I took a negotiations course a few years ago, and sitting in
the course, both the book and the instructors made negotiations seem as if it
was a type of science that you follow. If you do these 6 steps and remember to
emphasise these 3 goals and always look for this one 1 concept, you will almost
always be able to reach a successful negotiation that makes both sides happy.
So the obvious question arises in me, and someone always inevitably asks,
“If these methods are so good, how come you don’t use it in
the Israeli-Arab conflict and bring peace to the Middle East?”
Then the facilitators (and authors of negotiations books)
have to dial down expectations and explain that it is not full proof. Rather it
increases the likelihood that you will reach an agreement suitable to both
parties. But the question still nags at me. How does one bring peace to the
Arab-Israeli conflict? How does one bring peace to any recurring conflict
between large people-groups and nation-states? Is it possible?
Looking at all of the conflict going on in the world today,
I’m still amazed at our human inability to wipe it out from the face of the earth
and future history. It always comes back. New people are born, new challenges
arise, and new conflicts brew (or old ones reawaken). Peace, though a solution,
is still a mysterious quality that is more of a question than a solution these
days. I’m reminded of Martin Luther King Jr.’s journey through the
possibilities of peace.
When MLK was looking for a method that could wipe out social
evil, he “despaired of the power of love to solve social problems. The
turn-the-other-cheek and the love-your-enemies philosophies are valid. . . only
when individuals are in conflict with other individuals; when racial groups and
nations are in conflict, a more realistic approach is necessary.” It was only
after studying the life and teachings of Gandhi that he realized the true power
of satyagraha—truth-force or love-force. King then saw the ability of love
through nonviolence as a potent tool in the struggle for freedom. However that
was between groups of people and a government. What about nation to nation?

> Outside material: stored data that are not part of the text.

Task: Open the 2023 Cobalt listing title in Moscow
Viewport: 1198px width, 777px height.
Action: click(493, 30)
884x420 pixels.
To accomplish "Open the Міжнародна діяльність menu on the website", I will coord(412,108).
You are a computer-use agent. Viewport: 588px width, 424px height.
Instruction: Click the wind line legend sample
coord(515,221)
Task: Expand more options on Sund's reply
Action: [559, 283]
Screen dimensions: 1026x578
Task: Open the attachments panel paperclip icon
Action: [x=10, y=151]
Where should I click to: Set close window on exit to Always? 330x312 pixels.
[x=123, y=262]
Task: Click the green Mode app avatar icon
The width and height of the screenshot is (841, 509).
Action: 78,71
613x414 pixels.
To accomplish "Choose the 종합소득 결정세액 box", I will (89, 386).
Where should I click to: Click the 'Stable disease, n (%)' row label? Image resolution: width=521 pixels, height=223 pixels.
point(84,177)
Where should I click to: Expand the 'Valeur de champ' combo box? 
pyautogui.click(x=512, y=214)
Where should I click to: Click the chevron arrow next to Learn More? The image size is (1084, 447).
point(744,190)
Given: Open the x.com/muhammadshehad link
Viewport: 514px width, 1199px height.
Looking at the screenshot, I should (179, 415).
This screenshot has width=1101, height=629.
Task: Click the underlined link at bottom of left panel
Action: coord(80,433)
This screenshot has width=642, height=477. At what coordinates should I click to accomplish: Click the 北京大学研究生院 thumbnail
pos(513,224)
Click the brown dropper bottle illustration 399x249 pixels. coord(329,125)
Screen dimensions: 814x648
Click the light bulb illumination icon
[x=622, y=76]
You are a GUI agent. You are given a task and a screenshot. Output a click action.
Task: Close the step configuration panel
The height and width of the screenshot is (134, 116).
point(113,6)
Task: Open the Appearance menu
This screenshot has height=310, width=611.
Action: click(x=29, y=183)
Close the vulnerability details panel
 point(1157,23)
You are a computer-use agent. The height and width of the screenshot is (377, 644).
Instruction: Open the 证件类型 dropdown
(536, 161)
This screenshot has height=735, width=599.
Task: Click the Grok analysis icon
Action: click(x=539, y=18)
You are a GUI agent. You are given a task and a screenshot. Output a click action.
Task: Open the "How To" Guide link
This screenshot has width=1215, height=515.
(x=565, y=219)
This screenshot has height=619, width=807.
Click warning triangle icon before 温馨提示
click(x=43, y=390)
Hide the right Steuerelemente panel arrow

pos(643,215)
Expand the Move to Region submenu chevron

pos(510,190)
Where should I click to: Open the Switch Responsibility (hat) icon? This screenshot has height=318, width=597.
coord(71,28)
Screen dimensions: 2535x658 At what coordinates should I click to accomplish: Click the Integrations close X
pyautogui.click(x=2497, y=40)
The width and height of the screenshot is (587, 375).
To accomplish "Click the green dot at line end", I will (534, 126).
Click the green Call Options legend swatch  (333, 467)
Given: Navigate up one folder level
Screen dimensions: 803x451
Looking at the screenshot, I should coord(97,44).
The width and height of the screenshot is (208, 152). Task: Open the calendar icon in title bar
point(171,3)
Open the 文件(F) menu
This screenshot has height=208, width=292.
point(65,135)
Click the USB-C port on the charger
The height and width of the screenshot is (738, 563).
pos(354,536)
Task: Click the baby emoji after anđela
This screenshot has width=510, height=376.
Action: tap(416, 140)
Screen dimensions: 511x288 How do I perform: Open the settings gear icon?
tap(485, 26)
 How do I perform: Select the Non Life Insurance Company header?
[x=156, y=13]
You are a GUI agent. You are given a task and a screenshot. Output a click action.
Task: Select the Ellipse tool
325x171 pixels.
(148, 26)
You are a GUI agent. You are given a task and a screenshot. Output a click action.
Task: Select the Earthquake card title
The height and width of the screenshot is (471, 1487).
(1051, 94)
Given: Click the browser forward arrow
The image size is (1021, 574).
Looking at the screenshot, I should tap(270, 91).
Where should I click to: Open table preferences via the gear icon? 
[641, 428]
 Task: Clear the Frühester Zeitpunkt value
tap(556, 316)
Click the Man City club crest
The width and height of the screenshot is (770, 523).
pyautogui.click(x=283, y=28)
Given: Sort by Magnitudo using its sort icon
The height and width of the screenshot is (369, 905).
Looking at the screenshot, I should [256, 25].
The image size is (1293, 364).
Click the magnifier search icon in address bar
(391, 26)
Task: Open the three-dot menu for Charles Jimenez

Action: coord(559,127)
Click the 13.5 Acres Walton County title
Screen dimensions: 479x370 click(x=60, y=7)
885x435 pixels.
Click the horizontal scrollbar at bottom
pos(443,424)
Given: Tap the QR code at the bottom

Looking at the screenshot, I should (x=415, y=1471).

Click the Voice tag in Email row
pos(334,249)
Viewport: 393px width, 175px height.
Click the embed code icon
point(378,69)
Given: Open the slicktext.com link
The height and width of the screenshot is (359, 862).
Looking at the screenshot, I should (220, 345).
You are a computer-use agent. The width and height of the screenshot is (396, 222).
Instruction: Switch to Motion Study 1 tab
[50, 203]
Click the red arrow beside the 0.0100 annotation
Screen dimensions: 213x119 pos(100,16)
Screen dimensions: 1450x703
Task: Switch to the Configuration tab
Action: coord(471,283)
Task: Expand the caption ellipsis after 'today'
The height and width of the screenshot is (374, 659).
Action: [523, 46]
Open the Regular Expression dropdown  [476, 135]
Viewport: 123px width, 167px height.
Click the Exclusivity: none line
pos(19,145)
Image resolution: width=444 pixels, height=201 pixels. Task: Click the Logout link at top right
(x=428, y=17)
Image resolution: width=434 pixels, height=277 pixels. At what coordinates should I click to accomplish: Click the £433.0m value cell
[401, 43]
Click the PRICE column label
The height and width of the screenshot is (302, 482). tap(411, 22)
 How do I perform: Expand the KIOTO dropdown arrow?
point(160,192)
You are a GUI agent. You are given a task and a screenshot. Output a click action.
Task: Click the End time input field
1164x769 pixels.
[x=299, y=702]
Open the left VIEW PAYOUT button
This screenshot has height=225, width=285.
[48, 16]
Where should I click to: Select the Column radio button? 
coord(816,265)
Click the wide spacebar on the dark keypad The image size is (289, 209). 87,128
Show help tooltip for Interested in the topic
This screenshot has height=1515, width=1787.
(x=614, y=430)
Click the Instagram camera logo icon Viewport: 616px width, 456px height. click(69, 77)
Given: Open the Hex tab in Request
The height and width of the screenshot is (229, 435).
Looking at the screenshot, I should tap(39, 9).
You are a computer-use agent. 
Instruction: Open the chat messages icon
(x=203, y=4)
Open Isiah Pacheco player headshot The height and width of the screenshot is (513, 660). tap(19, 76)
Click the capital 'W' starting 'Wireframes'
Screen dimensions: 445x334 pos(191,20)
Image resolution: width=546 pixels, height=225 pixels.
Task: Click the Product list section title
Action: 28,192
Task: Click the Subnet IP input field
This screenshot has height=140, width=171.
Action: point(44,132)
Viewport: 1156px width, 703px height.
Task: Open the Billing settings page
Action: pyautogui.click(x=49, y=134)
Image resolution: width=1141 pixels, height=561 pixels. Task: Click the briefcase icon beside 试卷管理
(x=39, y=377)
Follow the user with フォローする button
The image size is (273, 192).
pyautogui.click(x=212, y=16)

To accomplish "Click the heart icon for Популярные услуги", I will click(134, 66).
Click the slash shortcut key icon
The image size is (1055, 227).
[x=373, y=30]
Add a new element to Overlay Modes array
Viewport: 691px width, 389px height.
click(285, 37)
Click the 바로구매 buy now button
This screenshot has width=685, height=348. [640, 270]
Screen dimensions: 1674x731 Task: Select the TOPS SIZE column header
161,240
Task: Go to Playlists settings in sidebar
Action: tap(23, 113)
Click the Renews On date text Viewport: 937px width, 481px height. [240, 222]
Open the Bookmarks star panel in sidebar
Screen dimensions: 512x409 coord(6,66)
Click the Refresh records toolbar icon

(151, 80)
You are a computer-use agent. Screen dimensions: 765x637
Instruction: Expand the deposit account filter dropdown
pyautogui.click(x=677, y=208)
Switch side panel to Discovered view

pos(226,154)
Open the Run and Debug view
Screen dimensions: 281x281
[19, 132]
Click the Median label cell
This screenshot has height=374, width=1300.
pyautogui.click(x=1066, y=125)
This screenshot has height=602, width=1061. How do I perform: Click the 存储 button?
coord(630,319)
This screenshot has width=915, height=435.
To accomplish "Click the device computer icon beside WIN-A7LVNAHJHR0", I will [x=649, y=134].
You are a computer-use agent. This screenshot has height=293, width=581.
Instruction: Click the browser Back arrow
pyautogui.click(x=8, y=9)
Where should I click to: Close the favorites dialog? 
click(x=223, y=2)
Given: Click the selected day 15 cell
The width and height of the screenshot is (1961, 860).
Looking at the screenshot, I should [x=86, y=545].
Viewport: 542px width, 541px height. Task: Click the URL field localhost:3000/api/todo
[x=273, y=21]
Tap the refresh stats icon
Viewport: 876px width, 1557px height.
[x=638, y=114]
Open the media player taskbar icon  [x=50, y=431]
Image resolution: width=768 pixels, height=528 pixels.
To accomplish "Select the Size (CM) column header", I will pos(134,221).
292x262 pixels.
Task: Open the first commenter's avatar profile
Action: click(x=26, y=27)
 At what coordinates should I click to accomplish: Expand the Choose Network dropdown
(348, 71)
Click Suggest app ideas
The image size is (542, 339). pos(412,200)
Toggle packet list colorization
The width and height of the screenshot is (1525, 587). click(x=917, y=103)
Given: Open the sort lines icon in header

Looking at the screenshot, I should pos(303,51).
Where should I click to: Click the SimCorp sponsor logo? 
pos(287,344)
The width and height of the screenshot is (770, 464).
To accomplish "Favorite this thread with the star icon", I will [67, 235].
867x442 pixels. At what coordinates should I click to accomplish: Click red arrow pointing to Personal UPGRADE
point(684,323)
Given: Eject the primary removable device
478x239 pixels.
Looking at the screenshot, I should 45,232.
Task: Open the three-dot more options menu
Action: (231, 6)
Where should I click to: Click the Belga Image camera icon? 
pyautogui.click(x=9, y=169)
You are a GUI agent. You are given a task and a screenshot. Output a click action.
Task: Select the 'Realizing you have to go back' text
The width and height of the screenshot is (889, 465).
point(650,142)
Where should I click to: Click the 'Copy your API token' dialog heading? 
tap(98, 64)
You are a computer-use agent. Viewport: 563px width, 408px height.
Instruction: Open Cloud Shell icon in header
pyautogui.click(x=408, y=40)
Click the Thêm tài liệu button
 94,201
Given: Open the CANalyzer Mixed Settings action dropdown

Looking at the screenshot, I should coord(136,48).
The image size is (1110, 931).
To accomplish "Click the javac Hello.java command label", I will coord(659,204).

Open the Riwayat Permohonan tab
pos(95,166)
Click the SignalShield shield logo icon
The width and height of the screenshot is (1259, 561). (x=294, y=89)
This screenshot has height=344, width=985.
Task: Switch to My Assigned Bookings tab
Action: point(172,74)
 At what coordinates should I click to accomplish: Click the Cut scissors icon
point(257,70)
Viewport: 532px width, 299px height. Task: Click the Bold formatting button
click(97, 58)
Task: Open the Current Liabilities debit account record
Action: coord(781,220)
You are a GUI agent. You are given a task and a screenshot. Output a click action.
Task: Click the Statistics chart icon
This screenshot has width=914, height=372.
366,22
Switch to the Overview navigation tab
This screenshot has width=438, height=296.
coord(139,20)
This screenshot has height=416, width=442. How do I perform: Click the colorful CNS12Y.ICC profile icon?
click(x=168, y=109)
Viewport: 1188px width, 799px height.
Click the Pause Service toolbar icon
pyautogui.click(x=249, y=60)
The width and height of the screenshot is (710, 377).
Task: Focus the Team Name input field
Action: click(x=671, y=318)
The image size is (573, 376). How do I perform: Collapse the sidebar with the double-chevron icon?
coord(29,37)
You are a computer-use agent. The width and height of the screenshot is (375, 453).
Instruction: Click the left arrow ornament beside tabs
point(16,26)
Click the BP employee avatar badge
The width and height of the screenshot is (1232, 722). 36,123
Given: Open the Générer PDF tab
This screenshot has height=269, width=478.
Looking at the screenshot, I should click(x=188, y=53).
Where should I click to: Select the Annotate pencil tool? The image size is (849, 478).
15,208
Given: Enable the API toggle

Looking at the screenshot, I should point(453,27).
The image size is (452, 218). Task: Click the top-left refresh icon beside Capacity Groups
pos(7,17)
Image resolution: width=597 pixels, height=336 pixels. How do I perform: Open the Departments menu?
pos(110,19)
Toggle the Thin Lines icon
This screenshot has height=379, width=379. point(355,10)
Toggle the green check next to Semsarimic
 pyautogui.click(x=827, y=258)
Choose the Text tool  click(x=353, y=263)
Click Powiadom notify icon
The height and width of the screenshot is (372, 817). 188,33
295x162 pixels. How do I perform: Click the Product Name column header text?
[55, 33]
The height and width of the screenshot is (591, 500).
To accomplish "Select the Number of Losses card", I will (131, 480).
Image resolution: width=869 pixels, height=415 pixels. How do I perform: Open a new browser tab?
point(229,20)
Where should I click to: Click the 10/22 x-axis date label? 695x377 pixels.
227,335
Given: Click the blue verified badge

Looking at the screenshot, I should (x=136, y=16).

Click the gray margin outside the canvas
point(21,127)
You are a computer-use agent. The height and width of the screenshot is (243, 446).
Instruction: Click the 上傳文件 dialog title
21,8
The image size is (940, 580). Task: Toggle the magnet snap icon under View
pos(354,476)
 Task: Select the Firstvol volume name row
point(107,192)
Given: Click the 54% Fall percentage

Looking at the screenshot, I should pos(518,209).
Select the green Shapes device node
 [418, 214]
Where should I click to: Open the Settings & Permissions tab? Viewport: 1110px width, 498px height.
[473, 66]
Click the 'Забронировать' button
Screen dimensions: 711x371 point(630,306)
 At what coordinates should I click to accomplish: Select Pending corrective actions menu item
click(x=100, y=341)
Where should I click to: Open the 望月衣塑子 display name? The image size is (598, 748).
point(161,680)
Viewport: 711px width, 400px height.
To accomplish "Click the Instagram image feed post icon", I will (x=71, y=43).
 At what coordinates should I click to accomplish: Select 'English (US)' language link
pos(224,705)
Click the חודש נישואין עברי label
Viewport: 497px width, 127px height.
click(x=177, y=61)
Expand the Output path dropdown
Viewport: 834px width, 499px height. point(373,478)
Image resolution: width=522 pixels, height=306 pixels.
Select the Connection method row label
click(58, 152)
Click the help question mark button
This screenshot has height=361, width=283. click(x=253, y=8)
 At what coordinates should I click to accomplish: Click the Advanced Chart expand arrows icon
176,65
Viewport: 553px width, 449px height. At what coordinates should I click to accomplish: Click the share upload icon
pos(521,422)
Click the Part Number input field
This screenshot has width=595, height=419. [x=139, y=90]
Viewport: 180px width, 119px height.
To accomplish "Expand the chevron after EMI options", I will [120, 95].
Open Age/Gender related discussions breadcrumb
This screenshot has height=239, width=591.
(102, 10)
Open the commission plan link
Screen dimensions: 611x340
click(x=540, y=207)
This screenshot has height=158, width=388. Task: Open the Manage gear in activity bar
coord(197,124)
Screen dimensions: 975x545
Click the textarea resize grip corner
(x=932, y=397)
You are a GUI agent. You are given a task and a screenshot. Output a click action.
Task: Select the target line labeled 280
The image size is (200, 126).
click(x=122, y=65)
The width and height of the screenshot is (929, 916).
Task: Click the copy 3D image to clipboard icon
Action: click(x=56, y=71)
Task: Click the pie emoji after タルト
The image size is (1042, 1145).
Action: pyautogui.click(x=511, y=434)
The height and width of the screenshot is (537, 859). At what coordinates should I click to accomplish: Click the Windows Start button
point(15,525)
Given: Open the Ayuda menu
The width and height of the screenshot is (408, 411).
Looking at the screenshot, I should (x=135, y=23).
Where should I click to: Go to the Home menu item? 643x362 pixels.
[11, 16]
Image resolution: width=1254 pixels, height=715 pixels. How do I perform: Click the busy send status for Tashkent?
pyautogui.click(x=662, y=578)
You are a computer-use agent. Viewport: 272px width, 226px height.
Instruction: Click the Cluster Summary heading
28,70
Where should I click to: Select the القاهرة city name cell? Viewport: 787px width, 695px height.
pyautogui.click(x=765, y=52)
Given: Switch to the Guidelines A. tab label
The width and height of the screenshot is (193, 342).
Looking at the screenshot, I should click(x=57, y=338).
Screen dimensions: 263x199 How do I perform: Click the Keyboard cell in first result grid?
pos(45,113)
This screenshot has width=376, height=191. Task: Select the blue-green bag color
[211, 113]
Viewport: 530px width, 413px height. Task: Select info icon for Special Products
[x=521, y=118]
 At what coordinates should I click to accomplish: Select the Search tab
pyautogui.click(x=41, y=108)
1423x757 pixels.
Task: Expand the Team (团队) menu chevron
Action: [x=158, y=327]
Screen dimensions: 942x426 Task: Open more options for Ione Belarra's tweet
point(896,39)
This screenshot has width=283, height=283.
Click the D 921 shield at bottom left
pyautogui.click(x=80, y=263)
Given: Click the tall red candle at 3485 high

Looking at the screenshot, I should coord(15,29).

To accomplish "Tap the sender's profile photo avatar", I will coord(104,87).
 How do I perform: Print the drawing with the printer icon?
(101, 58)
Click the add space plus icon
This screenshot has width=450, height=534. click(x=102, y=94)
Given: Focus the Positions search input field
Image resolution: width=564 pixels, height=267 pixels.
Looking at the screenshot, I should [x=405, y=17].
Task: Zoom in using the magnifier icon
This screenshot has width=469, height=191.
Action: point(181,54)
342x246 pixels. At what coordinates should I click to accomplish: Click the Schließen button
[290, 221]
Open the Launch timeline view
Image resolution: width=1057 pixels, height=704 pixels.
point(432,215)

King realized the need for the method of nonviolence in
international relations, but has it ever been done successfully and well? He
believed in war as a negative good but then thought that humanity’s powerful
technology ruled out war ever being a negative good—the potential destruction is just too great. He thought the
choice was between nonviolence or nonexistence. So my question to you today is
this: Is it possible to do the turn-the-other-cheek method as one nation to
another? How does it work? Would any nation be prepared to take the risk and
the hurt?
I do mean risk. Sometimes people think turn-the-other-cheek
or love-your-enemies doesn’t involve getting burned. No, love always involves
getting vulnerable and sometimes burned. Many people suffered and died during
nonviolent resistance movements with Gandhi, King, and Mandela. If you turn
your other cheek, it could be slapped. It’s ok if I want to love my enemies as
an individual person because I am willing entering myself into a risky
situation, but how can a prime minister of a country decide that for an entire
country—not just to eschew fighting back but actively love in the face of
violence? Is it possible? Is it practical? Is it right?
This question has been on my mind because of Syria’s current
plight, the raging civil war there. I tried to consider what would be the
equivalent of loving-your-enemies as a nation. What would that look like? I
then wondered if it would be something akin to three hundred million Americans
flying to Syria and putting themselves on the front lines and saying to the
government or the rebels “in order to kill the other, you must kill me.” Of
course, this might not stop either side. But after awhile, after killing
thousands of Americans to get to the other, you realize what you’ve become. You
come face-to-face with what you are doing, and you stop. However, in the
process you have lost thousands of people. The hard part about love-your-enemy
as a nation, is that you have to have the entire nation “on board,” giving
their heart to the cause, just as you. I don’t think it can be forced.
Now it’s a silly example and easily derided by any reader,
but the question is what does it look like to do it as a nation? What does it
like when your nation has just been attacked by terrorists? What does it look
like when your nation has been attacked by domestic terrorists? Is such a
nation-wide love possible? Does it exist? Have you seen it work and bring about
peace? I don’t know. But I welcome your responses.